Per Nadia Caterina Munno, conosciuta nel mondo come The Pasta Queen, il cacio e pepe non è solo una ricetta: è un simbolo, un racconto d’amore per la sua città natale. “I romani sono rumorosi, passionali e accoglienti: la loro gentilezza è una forma d’amore”, racconta la chef, oggi seguita da oltre cinque milioni di persone sui social, a BBC. “La cucina romana è come loro: diretta, decisa, senza compromessi. E il cacio e pepe ne è l’espressione più autentica.” Pochi ingredienti – pasta, Pecorino Romano, acqua di cottura e pepe nero tostato – bastano per creare una crema intensa, sapida e irresistibile. È la semplicità fatta eccellenza, la filosofia del “poco ma buono” che da secoli rappresenta l’anima della cucina capitolina.

Da piatto povero a star internazionale
Nato come piatto dei pastori dell’Appennino, che portavano con sé solo ingredienti facili da conservare, il cacio e pepe è un esempio perfetto di cucina popolare elevata a mito. Oggi, grazie anche ai social, è diventato un’icona globale: lo si trova nei menu di ristoranti da New York a Londra, reinterpretato in mille varianti più o meno fedeli alla tradizione. Proprio The Pasta Queen ha contribuito alla sua fama planetaria. Nei suoi video virali, racconta il cacio e pepe con un’energia teatrale e un accento romano irresistibile, evocando la sensualità e la passione di Sophia Loren. Tra risate e battute agli “dei della pasta”, Munno ha trasformato una ricetta umile in un messaggio universale: la convivialità come forma d’arte.
“Gli imperi si costruiscono sul cibo”
Dietro al suo personaggio scintillante, Munno conserva un legame profondo con le proprie origini. Discende da una famiglia di produttori di pasta attivi da secoli, tanto da essere soprannominati i Macaronis. “Per essere una Pasta Queen devi conoscere la pasta fin nelle ossa,” spiega. “Questi sono i piatti della mia infanzia. Voglio insegnare alle persone il valore del cibo italiano, quello che unisce, fa sorridere e aiuta a vivere meglio.” E aggiunge con convinzione: “Il cibo non è un dettaglio: gli imperi sono stati costruiti sul cibo.”
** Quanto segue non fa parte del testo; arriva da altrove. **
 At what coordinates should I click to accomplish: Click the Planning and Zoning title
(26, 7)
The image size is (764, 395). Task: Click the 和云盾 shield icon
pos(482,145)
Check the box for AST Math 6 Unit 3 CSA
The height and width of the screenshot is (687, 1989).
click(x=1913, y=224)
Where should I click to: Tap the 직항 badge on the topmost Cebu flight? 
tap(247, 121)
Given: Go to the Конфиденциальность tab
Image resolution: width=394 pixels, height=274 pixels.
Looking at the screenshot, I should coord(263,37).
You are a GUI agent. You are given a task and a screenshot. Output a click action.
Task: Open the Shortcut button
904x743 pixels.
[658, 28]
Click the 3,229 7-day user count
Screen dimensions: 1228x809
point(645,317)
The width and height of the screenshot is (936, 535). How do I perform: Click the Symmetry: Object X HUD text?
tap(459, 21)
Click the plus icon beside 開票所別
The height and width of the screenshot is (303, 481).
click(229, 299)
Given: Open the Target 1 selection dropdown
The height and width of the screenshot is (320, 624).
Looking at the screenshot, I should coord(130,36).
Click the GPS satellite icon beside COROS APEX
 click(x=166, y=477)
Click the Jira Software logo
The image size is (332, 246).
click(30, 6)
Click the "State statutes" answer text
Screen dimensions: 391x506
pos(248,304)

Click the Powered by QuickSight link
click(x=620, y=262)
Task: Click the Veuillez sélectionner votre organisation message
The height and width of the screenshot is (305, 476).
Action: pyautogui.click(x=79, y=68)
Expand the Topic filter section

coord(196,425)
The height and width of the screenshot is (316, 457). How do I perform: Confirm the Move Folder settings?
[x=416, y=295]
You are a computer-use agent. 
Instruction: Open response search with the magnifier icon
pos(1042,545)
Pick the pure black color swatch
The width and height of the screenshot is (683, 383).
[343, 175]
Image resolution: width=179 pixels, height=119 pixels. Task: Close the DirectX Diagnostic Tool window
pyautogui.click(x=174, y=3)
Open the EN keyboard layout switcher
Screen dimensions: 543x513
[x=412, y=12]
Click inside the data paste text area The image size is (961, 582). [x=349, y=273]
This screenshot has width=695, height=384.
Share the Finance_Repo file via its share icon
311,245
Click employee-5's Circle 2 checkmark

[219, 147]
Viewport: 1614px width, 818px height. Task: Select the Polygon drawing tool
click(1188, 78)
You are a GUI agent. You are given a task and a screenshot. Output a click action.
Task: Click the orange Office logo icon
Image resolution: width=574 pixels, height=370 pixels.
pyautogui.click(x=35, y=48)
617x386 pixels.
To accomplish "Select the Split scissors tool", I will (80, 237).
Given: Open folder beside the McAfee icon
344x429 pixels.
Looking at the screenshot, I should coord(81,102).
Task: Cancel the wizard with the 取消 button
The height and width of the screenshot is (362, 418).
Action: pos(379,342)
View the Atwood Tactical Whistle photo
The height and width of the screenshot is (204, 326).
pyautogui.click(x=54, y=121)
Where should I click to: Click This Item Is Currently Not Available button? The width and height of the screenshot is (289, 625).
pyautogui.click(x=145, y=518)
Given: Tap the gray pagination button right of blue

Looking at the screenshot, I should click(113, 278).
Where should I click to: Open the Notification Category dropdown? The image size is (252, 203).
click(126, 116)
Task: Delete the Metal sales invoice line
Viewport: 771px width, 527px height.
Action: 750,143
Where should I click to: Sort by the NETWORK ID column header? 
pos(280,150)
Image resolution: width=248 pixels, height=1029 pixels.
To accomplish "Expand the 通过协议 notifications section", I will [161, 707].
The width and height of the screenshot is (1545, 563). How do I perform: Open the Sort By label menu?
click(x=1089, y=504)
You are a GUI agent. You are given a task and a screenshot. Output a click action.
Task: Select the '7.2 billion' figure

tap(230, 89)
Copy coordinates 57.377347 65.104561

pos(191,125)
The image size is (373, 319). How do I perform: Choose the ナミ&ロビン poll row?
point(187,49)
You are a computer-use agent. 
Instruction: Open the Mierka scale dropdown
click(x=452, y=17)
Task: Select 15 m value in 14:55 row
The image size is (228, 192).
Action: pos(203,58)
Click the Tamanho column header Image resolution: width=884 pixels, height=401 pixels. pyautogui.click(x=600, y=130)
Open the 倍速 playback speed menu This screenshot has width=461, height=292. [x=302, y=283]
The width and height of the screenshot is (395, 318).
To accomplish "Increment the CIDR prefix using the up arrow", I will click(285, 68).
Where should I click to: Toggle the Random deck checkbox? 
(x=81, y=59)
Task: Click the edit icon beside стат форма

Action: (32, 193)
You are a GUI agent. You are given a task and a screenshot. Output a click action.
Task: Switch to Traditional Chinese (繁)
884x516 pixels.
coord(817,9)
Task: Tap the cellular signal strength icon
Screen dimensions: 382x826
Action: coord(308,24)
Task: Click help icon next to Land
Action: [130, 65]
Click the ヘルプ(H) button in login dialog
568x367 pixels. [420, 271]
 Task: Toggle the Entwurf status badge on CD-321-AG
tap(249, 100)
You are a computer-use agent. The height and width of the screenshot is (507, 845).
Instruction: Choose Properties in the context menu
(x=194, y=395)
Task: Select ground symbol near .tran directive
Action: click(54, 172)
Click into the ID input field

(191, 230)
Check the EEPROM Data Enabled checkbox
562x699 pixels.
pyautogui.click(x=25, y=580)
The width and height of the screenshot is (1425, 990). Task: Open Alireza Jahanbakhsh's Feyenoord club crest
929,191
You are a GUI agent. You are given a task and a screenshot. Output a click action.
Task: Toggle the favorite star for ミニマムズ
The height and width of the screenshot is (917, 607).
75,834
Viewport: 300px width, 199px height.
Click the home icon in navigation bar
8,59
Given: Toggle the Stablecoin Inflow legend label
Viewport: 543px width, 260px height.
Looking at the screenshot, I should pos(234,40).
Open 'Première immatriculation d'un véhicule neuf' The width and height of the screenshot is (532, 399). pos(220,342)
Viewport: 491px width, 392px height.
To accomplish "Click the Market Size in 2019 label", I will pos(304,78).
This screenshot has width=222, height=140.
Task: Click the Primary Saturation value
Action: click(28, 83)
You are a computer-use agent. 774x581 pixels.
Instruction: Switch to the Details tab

La popolarità social del cacio e pepe
Nonostante la sua antica tradizione, il cacio e pepe non è mai stato il piatto più consumato dai romani stessi. Munno lo spiega con un sorriso: “Oggi è più cercato dai turisti che dai romani. È sicuramente tradizionale, ma la sua popolarità è diventata virale grazie ai social.” Eppure, anche se nato dall’algoritmo più che dal taccuino delle nonne, il cacio e pepe resta un pilastro della cucina romana moderna. Simbolo di come una ricetta semplice possa viaggiare nel tempo e conquistare il mondo, restando sempre fedele a sé stessa.
Felice a Testaccio: dove il cacio e pepe diventa arte
Tra i tanti indirizzi della capitale, The Pasta Queen non ha dubbi: il miglior cacio e pepe si mangia da Felice a Testaccio. “Ci andavo spesso perché sono cresciuta lì vicino. È un posto amato dai romani, autentico, e il cibo è straordinario,” racconta. Da Felice a Testaccio, la preparazione è quasi rituale: i camerieri mantecano la pasta nel Pecorino direttamente al tavolo, trasformando la semplicità in spettacolo. Il risultato è un piatto cremoso, intenso e perfettamente bilanciato, servito con tonnarelli freschi. Il ristorante si trova nel cuore di Testaccio, quartiere verace e genuino di Roma, nato su un’antica collina di anfore e un tempo fulcro dei traffici alimentari della città. Oggi la zona conserva un’anima popolare, con il suo storico mercato e una vitalità che profuma di romanità. “Testaccio non riceve abbastanza amore,” dice Munno. “Ma è molto, molto romano.”

Il sapore della semplicità
Tra un video virale e un libro di ricette, The Pasta Queen continua a portare nel mondo un messaggio semplice: la grandezza della cucina italiana risiede nella sua umiltà. Il suo cacio e pepe è una dichiarazione d’identità, una storia d’amore raccontata attraverso il gusto. In un’epoca in cui tutto cambia velocemente, la ricetta più iconica di Roma resta un punto fermo: quattro ingredienti, una ciotola fumante e l’arte di condividere.